Life Industry Surplus Gain In 03 Was The Highest In 10 Years The 16.4% gain was fueled by strong operating earnings and positive net capital gains
By Frederick S. Townsend
One hundred companies, comprising 84% of life insurance industry assets, reported a 16.4% gain in total surplus funds in 2003, on the strength of a 42% gain in operating earnings, and positive net capital gains, according to data from National Underwriter Insurance Data Services (formerly Thomson Financial Insurance Solutions).
The 16.4% surplus gain in 2003 was the highest gain since a 19.4% surplus gain in 1993, when companies propped up surplus to build Risk-Based Capital ratios to counter rating agency downgrades and to assuage solvency scares.
This years surplus gain is attributed to a sharp reduction in crediting rates by life insurers on interest-sensitive products, and increased assets and management fees on variable products resulting from a recovery in the stock market, and net capital gains.
Only 12 of the Townsend 100 companies had an operating loss in 2003, a sharp reversal of the rising trend of 13, 19 and 26, respectively, for 2000-2002. Reductions in crediting rates on interest-sensitive products contributed to the growth in operating earnings from $16.7 billion to $23.7 billion from 2002 to 2003.
Just 48 of the Townsend 100 companies reported a net capital loss in 2003, down from 88 in 2002. Record net capital losses of $22.3 billion in 2002 improved to a net capital gain of $5.6 billion in 2003.

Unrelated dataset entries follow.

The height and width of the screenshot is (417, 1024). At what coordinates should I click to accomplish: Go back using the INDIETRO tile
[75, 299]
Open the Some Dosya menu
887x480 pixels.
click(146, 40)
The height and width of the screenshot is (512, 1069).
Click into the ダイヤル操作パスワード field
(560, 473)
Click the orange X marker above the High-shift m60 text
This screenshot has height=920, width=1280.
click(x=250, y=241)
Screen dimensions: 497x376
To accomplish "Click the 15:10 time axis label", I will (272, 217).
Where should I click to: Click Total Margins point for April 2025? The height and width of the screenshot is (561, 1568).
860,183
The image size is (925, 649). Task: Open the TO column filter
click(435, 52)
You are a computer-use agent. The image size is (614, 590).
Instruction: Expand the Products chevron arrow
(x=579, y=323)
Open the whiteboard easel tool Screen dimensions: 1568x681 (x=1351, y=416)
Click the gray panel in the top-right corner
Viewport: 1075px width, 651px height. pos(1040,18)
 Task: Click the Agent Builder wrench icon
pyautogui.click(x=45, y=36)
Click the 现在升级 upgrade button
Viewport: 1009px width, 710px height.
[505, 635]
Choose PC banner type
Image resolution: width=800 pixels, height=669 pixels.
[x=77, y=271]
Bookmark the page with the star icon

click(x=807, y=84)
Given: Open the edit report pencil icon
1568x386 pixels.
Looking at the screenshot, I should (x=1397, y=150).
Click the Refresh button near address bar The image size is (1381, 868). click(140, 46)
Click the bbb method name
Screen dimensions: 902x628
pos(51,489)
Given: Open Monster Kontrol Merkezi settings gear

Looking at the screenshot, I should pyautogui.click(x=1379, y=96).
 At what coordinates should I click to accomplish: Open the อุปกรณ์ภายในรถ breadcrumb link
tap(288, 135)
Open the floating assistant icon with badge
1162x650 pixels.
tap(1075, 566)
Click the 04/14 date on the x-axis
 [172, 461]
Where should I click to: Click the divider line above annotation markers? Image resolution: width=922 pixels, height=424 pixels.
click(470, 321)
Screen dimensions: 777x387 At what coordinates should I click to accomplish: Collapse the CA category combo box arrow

Only 4 of the Townsend 100 companies reported both operating losses and net capital losses in 2003, a sharp reversal from the rising trend of 11, 12 and 20, respectively, for 2000-2002.
Shareholder dividends paid out exceeded surplus paid-in in 2003 by $2.5 billion, when 64% of the total $9.2 billion in shareholder dividends were declared in the fourth quarter. Only 51 of the Townsend 100 companies declared shareholder dividends (the lowest total in 4 years), but only 39 of the Townsend 100 companies paid in surplus (the lowest total in 3 years).
Combining the effects of record operating earnings and stock market capital gains, only 10 of the Townsend 100 companies had a surplus decline in 2003, the best performance reported since only 8 companies had a surplus decline in 1997.
Table 1 shows the components of surplus changes for the Townsend 100 companies for the years 1999-2003. Surplus includes the asset valuation reserve and the interest maintenance reserve, while operating gain excludes amortization of the interest maintenance reserve.
Table 2 shows new surplus paid-in, shareholder dividends paid out and the net result, for the Townsend 100 companies for the years 1997-2003. The net result has been cyclical for the last 5 years, with net surplus paid-in in even years and net surplus paid out in odd years (like 2003).
Table 3 shows net investment yield on mean invested assets, return on mean equity and the capital ratio (total surplus to invested assets) for the Townsend 100 companies for the years 1997-2003.
Net investment yield declined 51 basis points in 2002 and fell another 67 basis points in 2003. Life insurers reacted by lowering both crediting rates and guaranteed rates on interest-sensitive products, with the net result contributing to a 42% gain in operating profits in 2003.